▶ Records for the task:

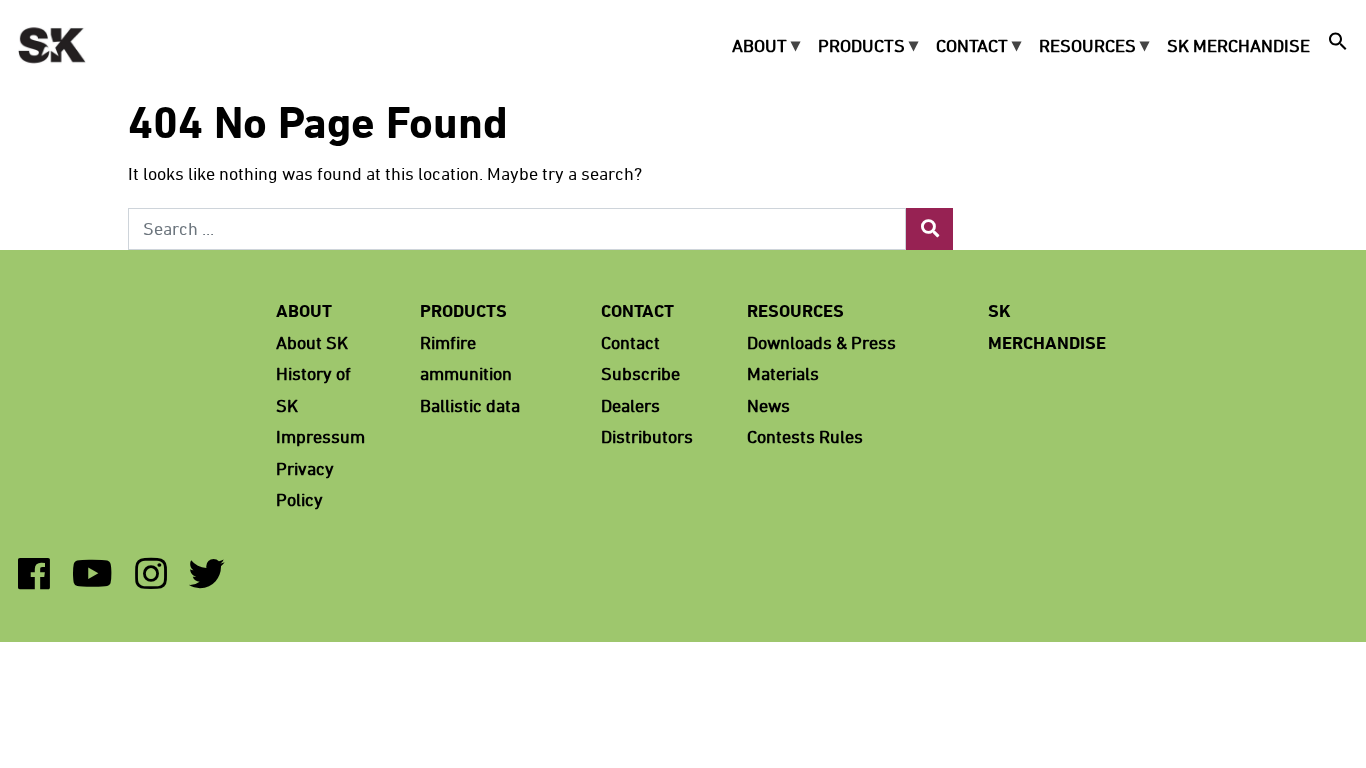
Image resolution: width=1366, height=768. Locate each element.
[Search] (929, 229)
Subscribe (640, 373)
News (768, 405)
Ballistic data (470, 405)
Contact (972, 44)
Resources (1087, 44)
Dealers (630, 405)
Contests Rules (805, 436)
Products (861, 44)
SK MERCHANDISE (1238, 44)
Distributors (647, 436)
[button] (1338, 44)
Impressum (320, 436)
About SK (312, 342)
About (759, 44)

▶ To do: Reproduce the lines from the one with "Contests Rules (805, 436)" to the end of the data exactly, leaving out every earlier line.

▶ Answer box:
Contests Rules (805, 436)
Products (861, 44)
SK MERCHANDISE (1238, 44)
Distributors (647, 436)
[button] (1338, 44)
Impressum (320, 436)
About SK (312, 342)
About (759, 44)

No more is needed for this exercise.